Réfutant la description du champ politique par sa polarisation selon le classique affrontement droite-gauche (polarisation reformulée par Norbert Bobbio dans Droite et gauche, Seuil, 1996), le courant critique, notamment illustré par Impasse Adam Smith, de Jean-Claude Michéa (Climats), renvoie droite et gauche au même opprobre. Il pose la critique de la technologie et de la croissance comme alternative singulière au capitalisme, décrié non seulement pour les dégâts qu’il commet, mais pour la déshumanisation qu’il suscite.
En 1979, Hans Jonas avait posé, dans Le Principe de responsabilité, l’interrogation et les concepts - générations futures, principe de précaution - qui allaient revivifier la démarche écologiste dans les deux décennies suivantes. Il semble que le mouvement critique actuel puisse être le ferment d’une telle vigoureuse résurgence. La malédiction de l’écologie ne serait que passagère.
Hervé Kempf
La brève est longue ;-))))
Le cheminement professionnel d’Hervé Kempf est intéressant.
Et l’Ineffable (ou Dieu si vous préférez) dans tout celà ? A défaut, pour certains, et l’humanisme ?
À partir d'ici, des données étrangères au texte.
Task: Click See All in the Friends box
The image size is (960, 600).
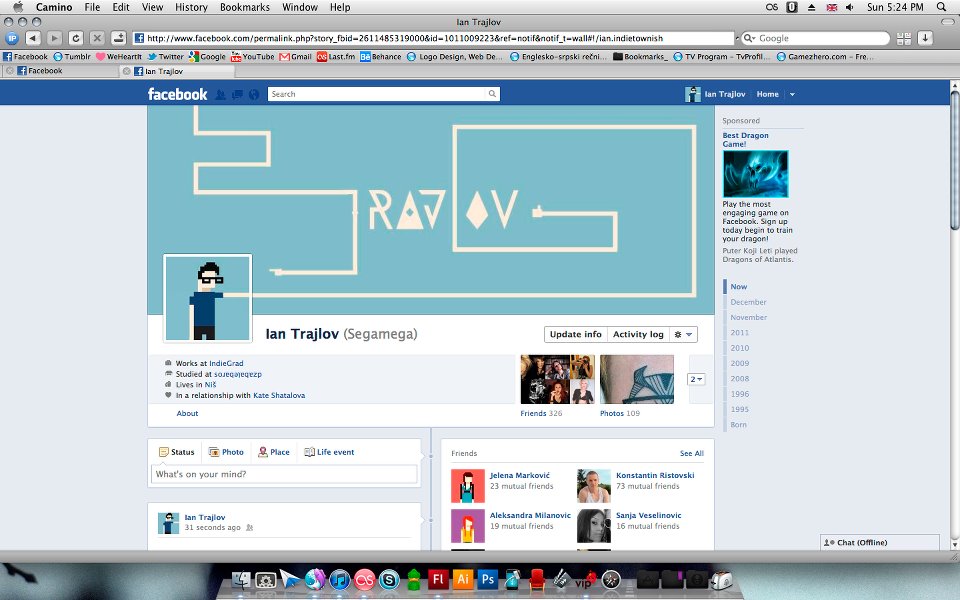Action: click(x=691, y=453)
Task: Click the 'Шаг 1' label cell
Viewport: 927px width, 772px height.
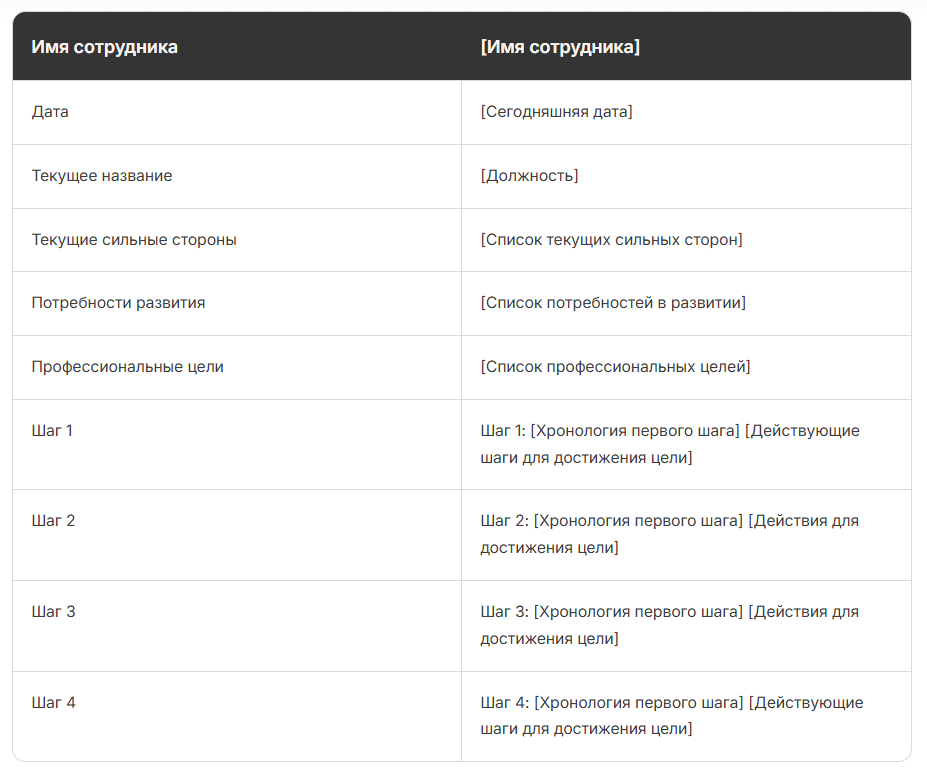Action: (x=52, y=431)
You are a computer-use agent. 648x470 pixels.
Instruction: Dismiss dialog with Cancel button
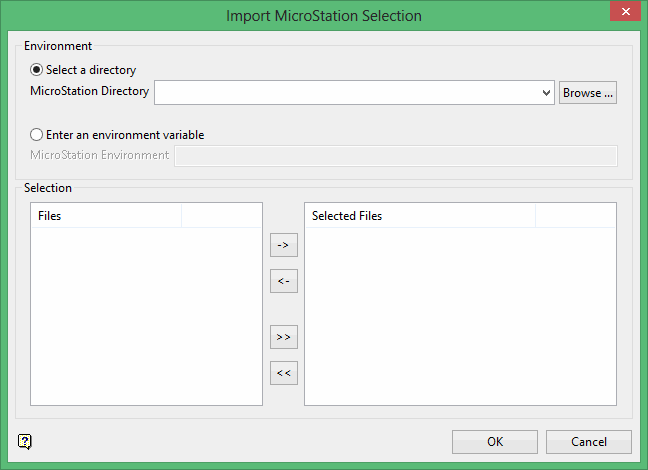tap(589, 442)
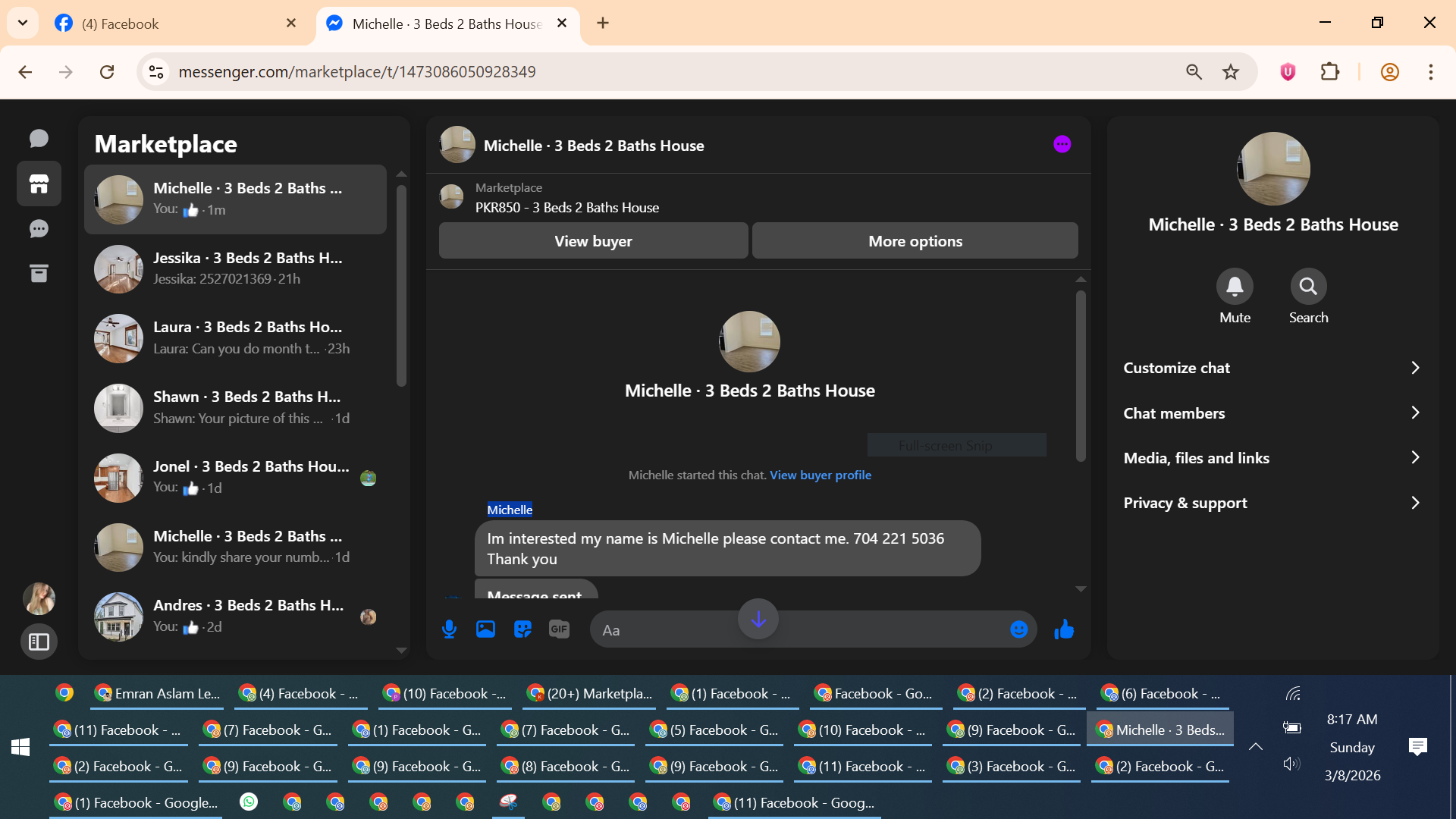The height and width of the screenshot is (819, 1456).
Task: Open the View buyer profile link
Action: pyautogui.click(x=820, y=475)
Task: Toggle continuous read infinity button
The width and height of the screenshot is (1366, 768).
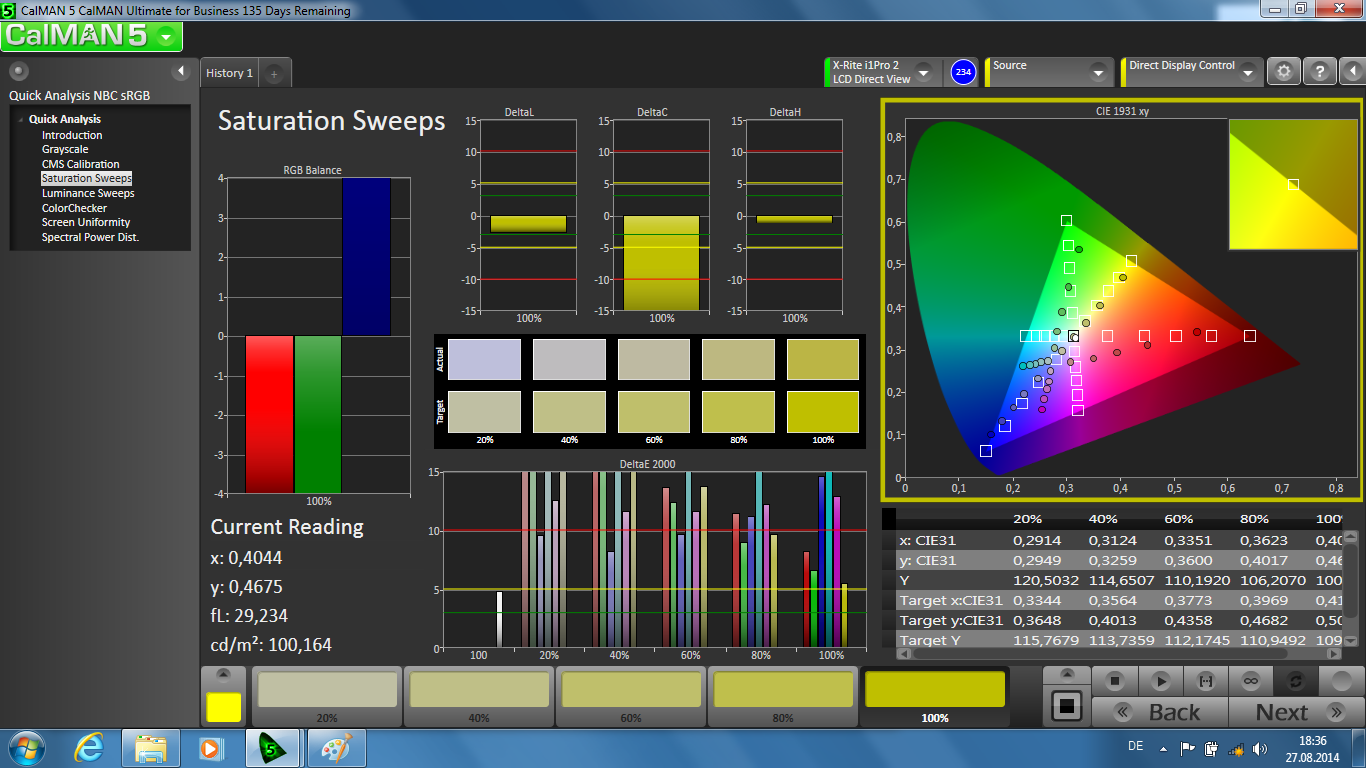Action: (x=1250, y=681)
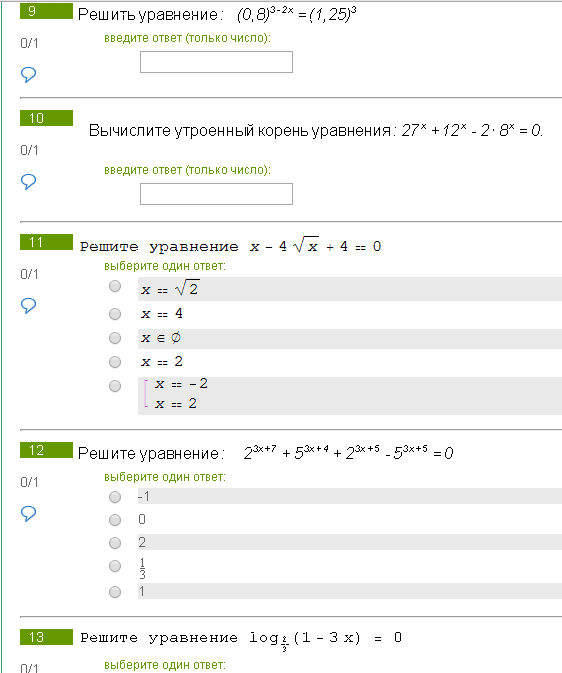This screenshot has width=562, height=673.
Task: Select answer 1 in question 12
Action: [115, 592]
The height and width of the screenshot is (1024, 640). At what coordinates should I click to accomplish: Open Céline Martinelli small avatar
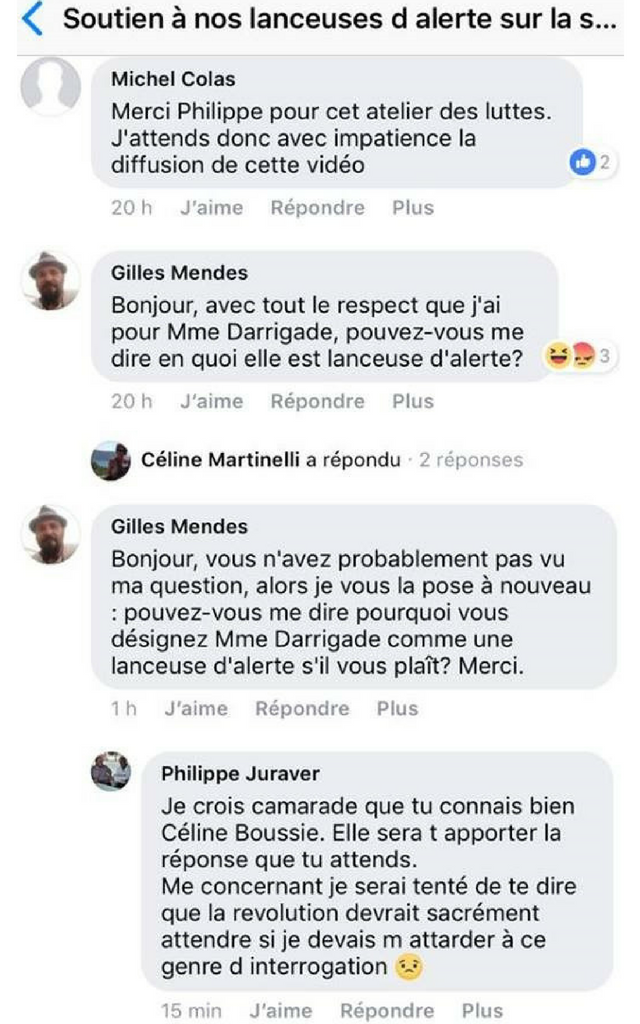(110, 460)
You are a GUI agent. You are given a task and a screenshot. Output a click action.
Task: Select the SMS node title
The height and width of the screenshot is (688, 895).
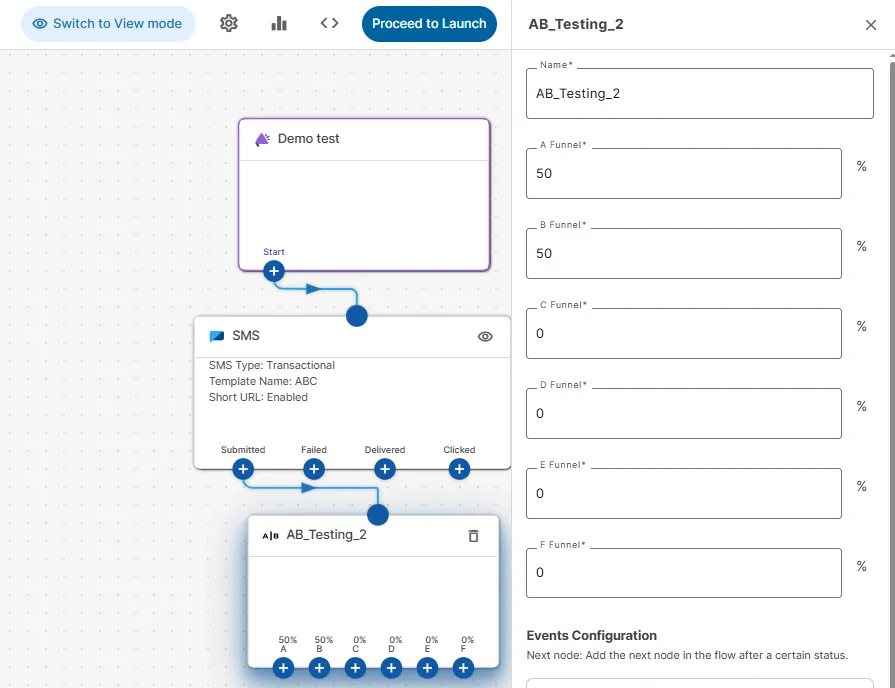(x=246, y=336)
Et les motivation réelles des acteurs potentiels de ce renouveau écologique ? L’appétit de pouvoir ? Le besoin d’un auditoire ? Le plaisir plus ou moins onaniste de bâtir un système de pensées qui intellectuellement au moins se tient ? La recherche d’une source de revenu (bouquins, emploi "écolo") ? Une vision spiritualiste du problème et surtout du sens de la vie actuelle sur Terre ?
L’écologie pour l’écologie, quel sens ? Une terre non polluée pour une terre non polluée ça rime à quoi ?
Si d’autres planètes sont habitables et habitées et si, de plus, la réincarnation de chaque être pensant est une réalité, peu importerait à la limite la dégénérescence quasi irréversible de cette planète.
Mais par contre inadmissible l’insulte à l’intelligence et surtout à la misère locale, nationale, mondiale, c’est à dire à l’Amour.
Ce qui manque à l’écologisme, c’est une dimension métaphysique. Une affirmation quelque peu explicitée plus ou moins "brièvement" qu’on ne se bat pas seulement pour un but matérialiste non "durable".